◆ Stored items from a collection
——————

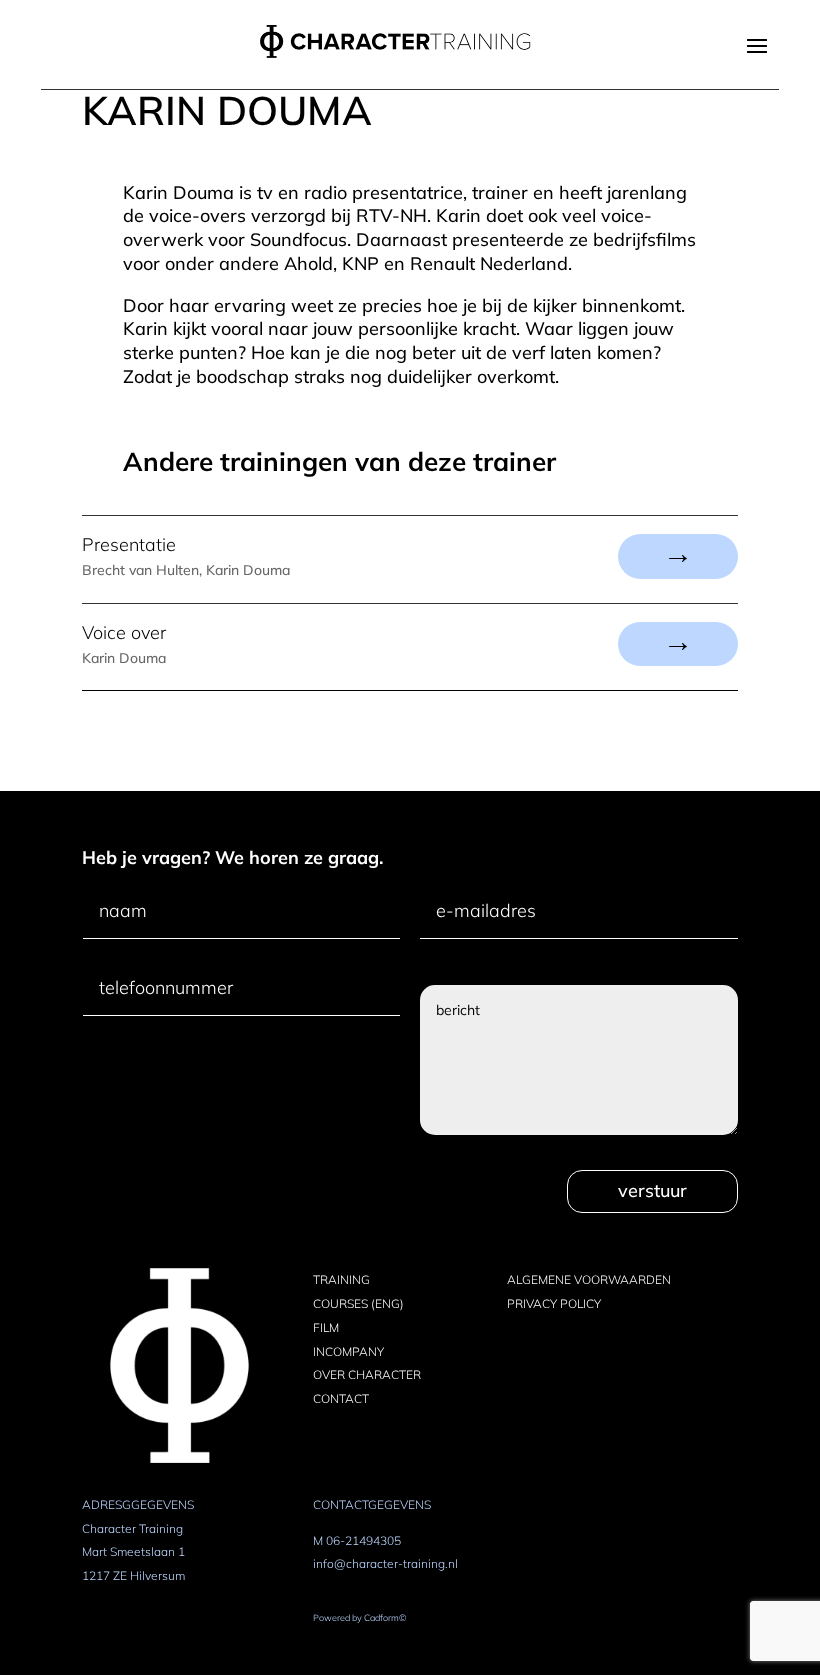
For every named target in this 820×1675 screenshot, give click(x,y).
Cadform (385, 1617)
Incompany (348, 1351)
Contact (341, 1398)
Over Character (367, 1374)
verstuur (652, 1190)
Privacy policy (554, 1303)
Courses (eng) (358, 1303)
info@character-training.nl (385, 1563)
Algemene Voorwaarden (589, 1279)
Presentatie (129, 544)
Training (341, 1279)
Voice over (124, 632)
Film (326, 1327)
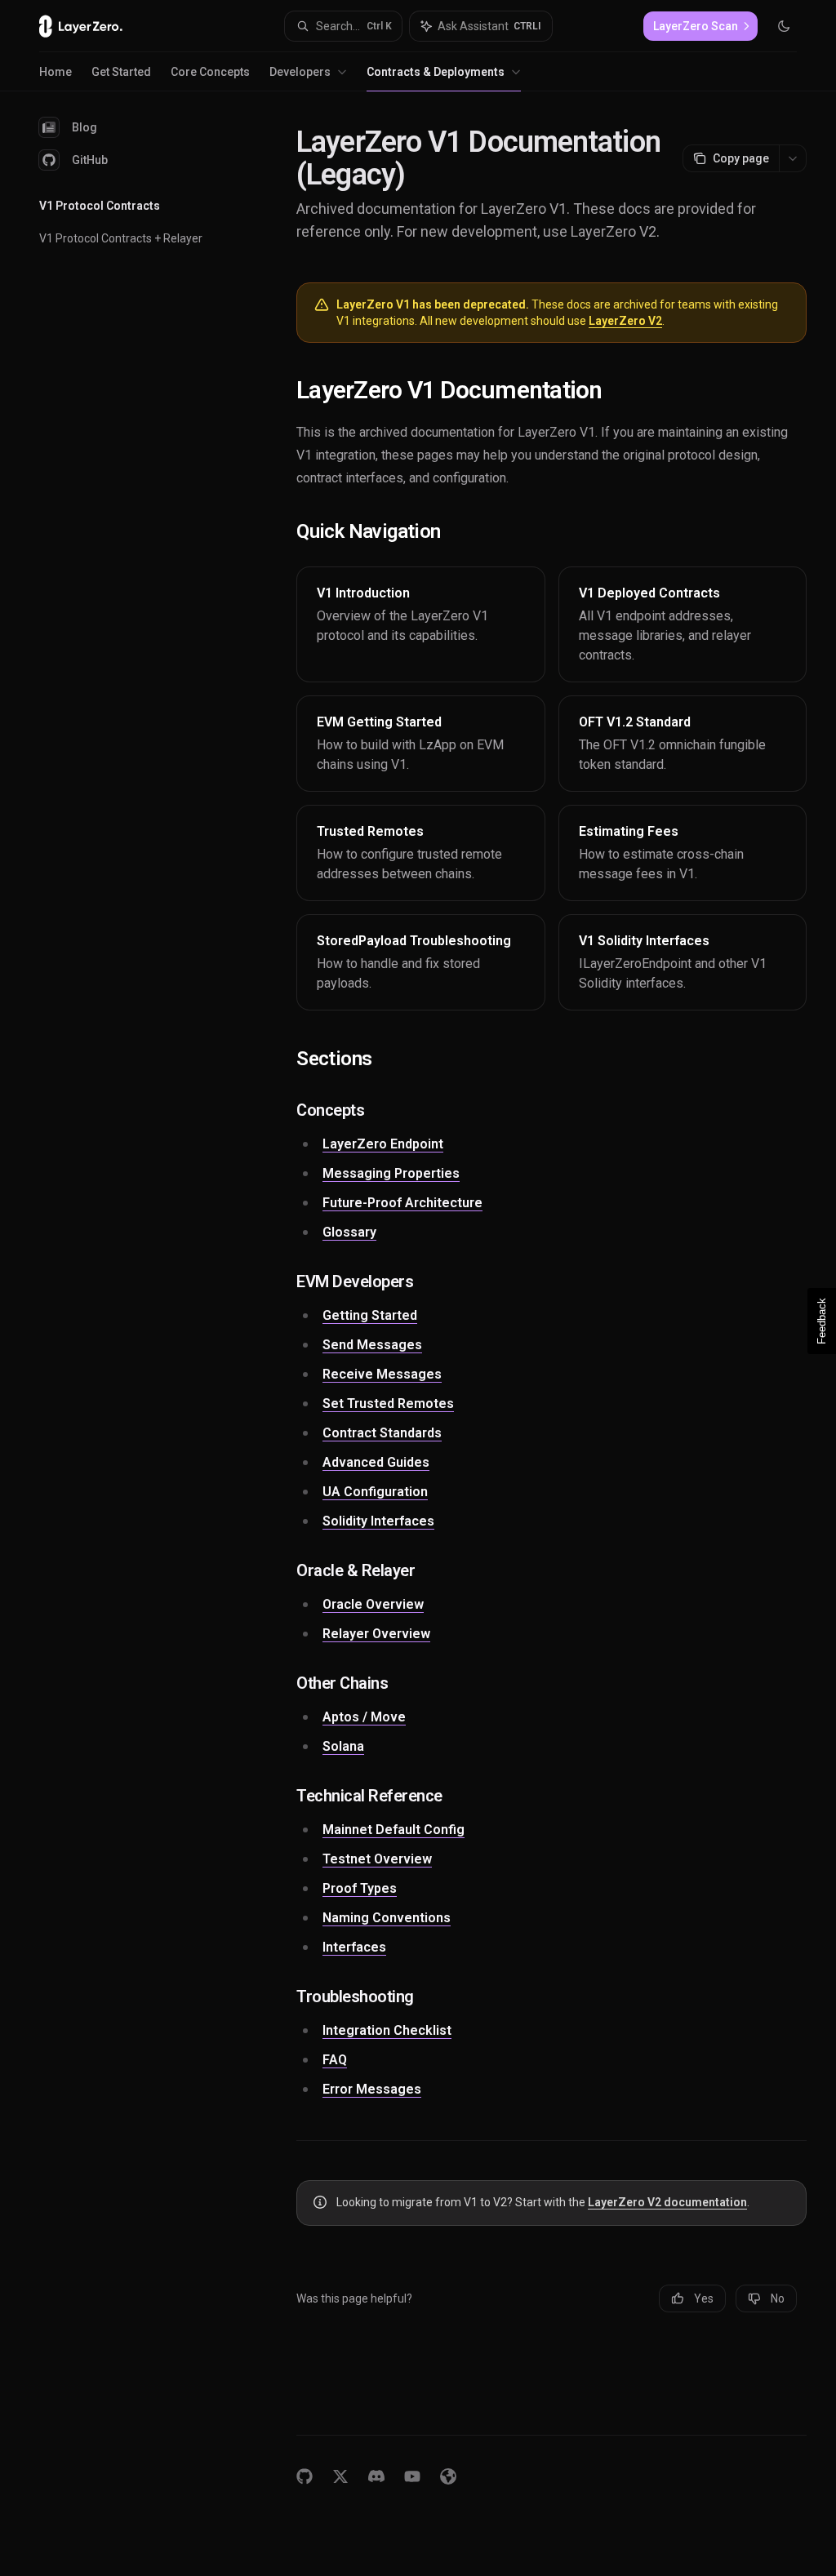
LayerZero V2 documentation (667, 2202)
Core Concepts (210, 71)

——————

◆ Instructions to follow
Would you write out each entry word for word and omit the images?

◆ Answer area
For every named target in this 820×1675 screenshot, give click(x,y).
Cadform (385, 1617)
Incompany (348, 1351)
Contact (341, 1398)
Over Character (367, 1374)
verstuur (652, 1190)
Privacy policy (554, 1303)
Courses (eng) (358, 1303)
info@character-training.nl (385, 1563)
Algemene Voorwaarden (589, 1279)
Presentatie (129, 544)
Training (341, 1279)
Voice over (124, 632)
Film (326, 1327)
LayerZero V2 documentation (667, 2202)
Core Concepts (210, 71)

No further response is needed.